═══ PASSAGE ═══
Continuous Acquisition and Lifecycle Support practices have transformed naval logistics
in only a few years, according to Cliff Geiger, the service's chief logistician.
The outgoing assistant deputy chief of naval operations for logistics spent more than
25 years in the Navy before his Nov. 6 retirement. He reported to Vice Adm. William
Hancock and helped oversee an OPNAV staff of 160 with a budget of $10 billion a year.
Geiger, one of the Pentagon's top civilians, said he will take a job outside of
government but declined further comment about his plans.
Naval logistics touches everything except the acquisition of ships and aircraft, Geiger
said. It encompasses housing, supply support, maintenance, base matters and environmental
concerns.
Three years ago, Geiger was the first civilian to be named to the post of assistant
deputy to the chief of naval operations. Now he has seen civilians become assistant
deputies for command, control, communications, computers and intelligence; personnel;
training; and resources.
Geiger called his time at the Pentagon "the best three years of my career. I was
the trial horse" for seeing how well civilians and military personnel could work
together at high levels.
Civilian executives provide continuity to the service, he said, and military executives
have the latest operations knowledge. If senior civilian executives are to feel welcome,
he said, it is important for them to gain acceptance by military personnel as well as top
brass.
On Geiger's watch, naval gas turbine students at Great Lakes, N.Y., have been learning
from electronic manuals in the CALS Electronic Classroom project. Instructors can control
the classroom displays for students working remotely at desktop PCs, Geiger said.
Communications played a big role in his logistics career. The Navy has built an
asynchronous transfer mode backbone to give 80 of its organizations better communications
services.
Many commands are eliminating their personnel support structures, he said.
Geiger has worked to improve the status of logisticians from clerical to professional
grades. Besides helping to recruit more than 1,000 Navy logisticians, he supported setting
up a logistics branch in the American Society of Navy Engineers and emphasizing logistics
in the society's mission statement.
Logistics disciplines will remain crucial to the Navy's overall mission, Geiger said,
because the service needs to shift its budget resources from maintaining infrastructure
into modernization.
"Since 1993, we've tried to do that, but we've had to change plans" as
last-minute infrastructure needs took precedence over modernization, he said.
"We've been cut to the bone" by budget cutbacks and personnel reductions, he
said. "It's made us do some creative and innovative things, but I don't think it's a
good idea to cut any more."
The service has relied heavily on use of commercial products and outsourcing during
this downsizing era, he said.
Distance maintenance and training should become more important in naval logistics,
Geiger added.
"We need to make it all transparent to the sailor, so he doesn't have to deal with
a lot of different systems," he said.
═══ DATA ═══
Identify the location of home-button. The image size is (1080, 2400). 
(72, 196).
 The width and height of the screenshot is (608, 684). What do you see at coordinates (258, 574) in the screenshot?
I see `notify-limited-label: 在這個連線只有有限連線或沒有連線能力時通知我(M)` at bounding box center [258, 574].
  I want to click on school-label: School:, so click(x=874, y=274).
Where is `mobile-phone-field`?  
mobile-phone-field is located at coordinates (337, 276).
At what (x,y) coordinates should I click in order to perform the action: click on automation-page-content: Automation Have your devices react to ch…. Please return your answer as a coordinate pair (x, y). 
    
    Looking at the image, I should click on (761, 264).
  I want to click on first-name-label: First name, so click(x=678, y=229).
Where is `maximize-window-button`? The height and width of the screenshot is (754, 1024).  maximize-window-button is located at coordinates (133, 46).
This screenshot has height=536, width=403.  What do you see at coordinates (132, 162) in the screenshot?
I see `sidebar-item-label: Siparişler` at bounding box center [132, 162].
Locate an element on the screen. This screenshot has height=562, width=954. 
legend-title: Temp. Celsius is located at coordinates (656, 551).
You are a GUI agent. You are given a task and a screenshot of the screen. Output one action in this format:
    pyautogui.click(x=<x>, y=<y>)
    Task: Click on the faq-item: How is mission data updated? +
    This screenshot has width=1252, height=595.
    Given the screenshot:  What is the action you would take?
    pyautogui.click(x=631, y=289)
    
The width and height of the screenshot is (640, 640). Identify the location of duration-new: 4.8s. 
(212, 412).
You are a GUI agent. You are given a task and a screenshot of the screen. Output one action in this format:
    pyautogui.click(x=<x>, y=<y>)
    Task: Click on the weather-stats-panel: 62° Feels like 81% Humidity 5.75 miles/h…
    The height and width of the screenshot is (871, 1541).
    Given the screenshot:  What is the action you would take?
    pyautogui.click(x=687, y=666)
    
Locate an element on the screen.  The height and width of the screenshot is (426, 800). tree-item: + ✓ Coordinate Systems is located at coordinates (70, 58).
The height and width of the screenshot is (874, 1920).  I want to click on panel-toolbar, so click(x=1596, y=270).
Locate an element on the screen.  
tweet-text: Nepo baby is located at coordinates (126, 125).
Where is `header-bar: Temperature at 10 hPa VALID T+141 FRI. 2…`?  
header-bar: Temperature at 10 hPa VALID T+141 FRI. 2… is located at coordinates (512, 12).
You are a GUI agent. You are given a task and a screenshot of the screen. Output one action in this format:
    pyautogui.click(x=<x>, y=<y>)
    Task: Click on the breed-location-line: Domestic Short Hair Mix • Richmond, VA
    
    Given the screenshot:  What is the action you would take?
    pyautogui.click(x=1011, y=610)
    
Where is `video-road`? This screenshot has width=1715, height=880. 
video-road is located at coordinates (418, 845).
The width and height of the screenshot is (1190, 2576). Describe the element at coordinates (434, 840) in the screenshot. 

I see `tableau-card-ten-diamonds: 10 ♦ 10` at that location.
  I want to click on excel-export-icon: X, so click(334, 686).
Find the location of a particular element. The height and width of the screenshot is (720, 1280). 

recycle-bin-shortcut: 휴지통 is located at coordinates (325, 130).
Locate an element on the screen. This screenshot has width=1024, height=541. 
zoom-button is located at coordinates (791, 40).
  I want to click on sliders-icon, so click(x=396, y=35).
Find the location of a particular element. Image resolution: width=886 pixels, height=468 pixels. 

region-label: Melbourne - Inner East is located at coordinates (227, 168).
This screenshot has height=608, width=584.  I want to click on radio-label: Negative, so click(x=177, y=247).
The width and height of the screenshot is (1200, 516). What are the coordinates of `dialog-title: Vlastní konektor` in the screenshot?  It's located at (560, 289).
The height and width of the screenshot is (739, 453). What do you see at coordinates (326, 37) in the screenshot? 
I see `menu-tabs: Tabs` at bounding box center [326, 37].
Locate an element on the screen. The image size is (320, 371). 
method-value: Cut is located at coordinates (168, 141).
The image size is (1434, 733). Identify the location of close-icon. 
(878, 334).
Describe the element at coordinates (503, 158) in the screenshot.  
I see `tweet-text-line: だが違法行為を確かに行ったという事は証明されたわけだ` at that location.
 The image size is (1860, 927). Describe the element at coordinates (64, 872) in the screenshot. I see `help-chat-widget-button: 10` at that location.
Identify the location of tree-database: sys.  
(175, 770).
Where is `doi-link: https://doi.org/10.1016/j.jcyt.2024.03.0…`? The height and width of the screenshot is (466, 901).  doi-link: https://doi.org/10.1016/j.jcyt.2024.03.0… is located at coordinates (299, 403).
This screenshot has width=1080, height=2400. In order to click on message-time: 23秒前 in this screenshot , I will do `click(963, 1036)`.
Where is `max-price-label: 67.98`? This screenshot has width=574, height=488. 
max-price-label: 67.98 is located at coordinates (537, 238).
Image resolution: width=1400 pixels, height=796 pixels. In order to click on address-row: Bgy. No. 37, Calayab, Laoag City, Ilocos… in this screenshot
═══
TASKS TO PERFORM >>
**1)** Answer these questions using the article on Cliff Geiger:
(a) How many years did Geiger spend in the Navy before his retirement?
(b) How many Navy organizations does the asynchronous transfer mode backbone serve?
(c) How many Navy logisticians did Geiger help recruit?
**2)** From the listing, output as a JSON list of strings the lines starting at the line containing "At what (x,y)" and ending at the line containing "I want to click on first-name-label: First", one string per line, with blank lines omitted.
The article on Cliff Geiger and the listing are unrelated.

SOLUTIONS PER TASK >>
**1)**
(a) More than 25 years.
(b) 80.
(c) More than 1,000.

**2)**
[
  "At what (x,y) coordinates should I click in order to perform the action: click on automation-page-content: Automation Have your devices react to ch…. Please return your answer as a coordinate pair (x, y). ",
  "    Looking at the image, I should click on (761, 264).",
  "  I want to click on first-name-label: First name, so click(x=678, y=229)."
]